Les premières poses durent dix minutes, le temps de quelques croquis. Petit à petit, les durées s’allongent et très vite intervient une variable qui prend le pas sur la nudité : l’ennui. Alors, pour le tromper, j’écoute les conseils des anciens aux nouveaux artistes (« Tu devrais lui faire la cuisse plus longue » - « Non, là elle est plus épaisse » - outch), j’observe un pigeon qui lorgne sur mes seins de gamine. Je pense à ma liste de courses en changeant de pose, j’écoute le chuchotement du crayon sur la toile en tentant de ne pas bouger. Je suis un objet, une jolie daurade sur l’étal du poissonnier.

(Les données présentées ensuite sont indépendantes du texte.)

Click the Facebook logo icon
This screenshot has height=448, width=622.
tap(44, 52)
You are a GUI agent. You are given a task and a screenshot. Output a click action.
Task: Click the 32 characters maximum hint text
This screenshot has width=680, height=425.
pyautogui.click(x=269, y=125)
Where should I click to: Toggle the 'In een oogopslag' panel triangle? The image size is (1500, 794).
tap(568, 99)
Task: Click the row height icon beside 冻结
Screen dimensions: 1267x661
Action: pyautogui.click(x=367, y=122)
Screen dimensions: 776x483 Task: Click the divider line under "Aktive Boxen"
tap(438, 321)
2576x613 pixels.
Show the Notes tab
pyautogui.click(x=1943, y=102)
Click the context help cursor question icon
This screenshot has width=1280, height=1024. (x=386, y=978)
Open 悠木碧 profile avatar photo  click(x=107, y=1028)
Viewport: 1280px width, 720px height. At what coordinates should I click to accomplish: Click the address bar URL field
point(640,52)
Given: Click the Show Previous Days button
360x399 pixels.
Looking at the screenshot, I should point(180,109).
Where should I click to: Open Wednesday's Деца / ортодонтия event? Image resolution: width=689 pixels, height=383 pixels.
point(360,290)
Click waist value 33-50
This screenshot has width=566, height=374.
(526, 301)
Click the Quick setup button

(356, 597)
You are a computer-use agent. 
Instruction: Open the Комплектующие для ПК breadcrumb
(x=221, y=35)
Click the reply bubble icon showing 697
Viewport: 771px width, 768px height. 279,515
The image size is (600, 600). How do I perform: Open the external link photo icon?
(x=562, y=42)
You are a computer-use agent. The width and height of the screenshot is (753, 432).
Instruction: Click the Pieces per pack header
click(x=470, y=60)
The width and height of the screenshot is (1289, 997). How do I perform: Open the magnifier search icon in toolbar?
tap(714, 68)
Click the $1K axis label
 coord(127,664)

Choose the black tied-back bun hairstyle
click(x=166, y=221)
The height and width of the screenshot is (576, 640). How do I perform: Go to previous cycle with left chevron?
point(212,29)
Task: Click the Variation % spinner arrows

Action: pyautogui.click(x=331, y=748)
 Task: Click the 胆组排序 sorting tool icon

En face de moi, les regards sont professionnels, bienveillants et surtout, extrêmement respectueux. « Nous avons conscience qu’il est courageux de se mettre à nu devant des inconnus, explique Michèle, une des anciennes de l’atelier. C’est à chaque fois une émotion, même pour nous ». Les artistes affirment « dépasser la notion même de nudité : il n’y a pas de gêne, sauf si le modèle est lui-même très mal à l’aise ». Pierre ajoute chercher à « capter l’essence du modèle, son caractère. » Pour Jérôme, dessiner un nu relève moins de l’acte poétique que de la performance technique : « Je vois des courbes, des proportions, des ombres… l’étude du corps humain, c’est le plus difficile ! » Pour Claudie, le coup de foudre existe. Un béguin artistique et platonique naturellement : « Il y a des corps qui nous parlent plus que d’autres. Ça ne s’explique pas, ce n’est pas une question de plastique ou de beauté mais d’alchimie. » Filiformes, voluptueux, parcheminés, féminins ou masculins, les corps dessinés par les membres de l’atelier sont tous très différents, mais tout autant intéressants. « Pour certains, poser les aide à s’accepter, pour d’autres c’est une manière d’arrondir les fins de mois », ajoute Béatrice, qui recrute les nouveaux modèles par le bouche-à-oreille ou par petite annonce. Car poser, c’est un travail : ne pas bouger, ne pas être crispé(e) tout en étant ferme est un art qui se rémunère à sa juste valeur. Un job toutefois réservé aux plus de 18 ans.

Et s’il manque un modèle ? « Et bien, on prend sa place, s’amuse Claudie, mais impossible de poser nu entre nous, on se connaît trop, alors on garde l’emballage ! » Mon emballage à moi, je l’ai retrouvé trois heures plus tard, fourbue et courbaturée. Je suis repartie, un petit croquis de mon corps nu sous le bras, le coeur gonflé de fierté et le sourire bien accroché aux lèvres.